First, let's convert the flight time from minutes to hours:
30 minutes = 30/60 = 0.5 hours
Now, we can use the formula for speed (distance divided by time):
Ground Speed = Distance / Time
The distance traveled by the plane in 0.5 hours is:
Distance = Airspeed * Time
= 240 km/h * 0.5 hours
= 120 km
Given that the town is 150 km west and 40 km south of the starting point, we can use these distances to form a right triangle:
|\
| \
| \ (40 km)
| \
|____\
150 km
Using the Pythagorean theorem (a^2 + b^2 = c^2), we can find the hypotenuse of the triangle, which represents the ground distance traveled by the plane:
c^2 = 150^2 + 40^2
c = √(150^2 + 40^2)
c ≈ 155.56 km
Now we have the ground distance and the time, so we can find the ground speed:
Ground Speed = Distance / Time
Ground Speed = 155.56 km / 0.5 hours
Ground Speed ≈ 311.12 km/h
To determine the wind velocity and direction, we can subtract the airspeed from the ground speed. Since the airspeed was due west, the wind will be blowing from the west as well.

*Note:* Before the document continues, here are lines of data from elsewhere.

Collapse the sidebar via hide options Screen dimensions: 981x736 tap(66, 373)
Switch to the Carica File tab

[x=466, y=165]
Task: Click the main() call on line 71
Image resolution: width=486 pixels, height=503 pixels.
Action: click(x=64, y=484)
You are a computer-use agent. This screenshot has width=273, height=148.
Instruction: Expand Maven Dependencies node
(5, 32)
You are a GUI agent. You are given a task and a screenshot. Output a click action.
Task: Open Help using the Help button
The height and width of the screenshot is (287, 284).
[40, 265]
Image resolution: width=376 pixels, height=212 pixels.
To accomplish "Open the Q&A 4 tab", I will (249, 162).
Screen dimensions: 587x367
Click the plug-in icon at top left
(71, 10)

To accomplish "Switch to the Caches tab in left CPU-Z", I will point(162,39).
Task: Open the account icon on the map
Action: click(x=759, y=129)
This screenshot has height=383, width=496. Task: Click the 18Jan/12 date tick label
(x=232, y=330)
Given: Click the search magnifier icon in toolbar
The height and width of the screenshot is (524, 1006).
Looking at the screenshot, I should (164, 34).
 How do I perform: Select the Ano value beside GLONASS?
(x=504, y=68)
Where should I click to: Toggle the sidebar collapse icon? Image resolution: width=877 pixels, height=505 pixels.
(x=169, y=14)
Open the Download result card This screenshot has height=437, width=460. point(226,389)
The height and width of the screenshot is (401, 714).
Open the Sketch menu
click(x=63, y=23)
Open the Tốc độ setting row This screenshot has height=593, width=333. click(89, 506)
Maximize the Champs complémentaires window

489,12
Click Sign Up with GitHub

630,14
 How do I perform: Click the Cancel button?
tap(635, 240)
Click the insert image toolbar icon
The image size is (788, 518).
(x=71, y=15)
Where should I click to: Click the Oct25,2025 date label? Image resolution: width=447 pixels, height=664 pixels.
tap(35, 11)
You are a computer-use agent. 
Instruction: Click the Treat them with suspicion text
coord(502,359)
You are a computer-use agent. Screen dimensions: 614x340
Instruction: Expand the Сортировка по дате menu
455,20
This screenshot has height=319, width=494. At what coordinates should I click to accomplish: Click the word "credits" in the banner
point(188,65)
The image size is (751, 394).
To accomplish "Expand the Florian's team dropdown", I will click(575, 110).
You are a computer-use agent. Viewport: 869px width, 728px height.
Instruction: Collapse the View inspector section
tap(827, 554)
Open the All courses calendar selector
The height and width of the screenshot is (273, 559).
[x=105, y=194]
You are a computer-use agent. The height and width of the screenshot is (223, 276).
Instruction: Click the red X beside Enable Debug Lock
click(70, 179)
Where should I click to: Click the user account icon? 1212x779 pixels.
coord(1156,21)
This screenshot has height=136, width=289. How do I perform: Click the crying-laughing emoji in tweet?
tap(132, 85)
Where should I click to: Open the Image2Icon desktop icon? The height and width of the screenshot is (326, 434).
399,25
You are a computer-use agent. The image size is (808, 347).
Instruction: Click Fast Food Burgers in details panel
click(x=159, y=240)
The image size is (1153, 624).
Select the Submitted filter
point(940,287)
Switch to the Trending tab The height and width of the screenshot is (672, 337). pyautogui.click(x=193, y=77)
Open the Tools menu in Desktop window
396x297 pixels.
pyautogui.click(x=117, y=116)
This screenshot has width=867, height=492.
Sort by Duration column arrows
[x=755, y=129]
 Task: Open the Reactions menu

Wind Speed = Ground Speed - Air Speed
Wind Speed = 311.12 km/h - 240 km/h
Wind Speed ≈ 71.12 km/h (magnitude)
Therefore, the wind velocity is approximately 71.12 km/h, blowing from the west.
b) To follow a course due west from the town, the pilot should maintain a heading that compensates for the wind. Since the wind is blowing from the west, the pilot should adjust the heading to the east to counteract the wind's effect.
The heading can be calculated using trigonometric functions. We can use the cosine function to find the angle between the heading and the direction east (which is 90 degrees).
Cosine = Adjacent / Hypotenuse
Cosine θ = 240 km/h / 311.12 km/h
Now, we can find the angle θ by taking the inverse cosine (arc cosine) of the value obtained:
θ = Cos^(-1)(240 km/h / 311.12 km/h)
θ ≈ 36.29 degrees
Therefore, the pilot should maintain a heading of approximately 36.29 degrees east of due west to follow a course due west from the town.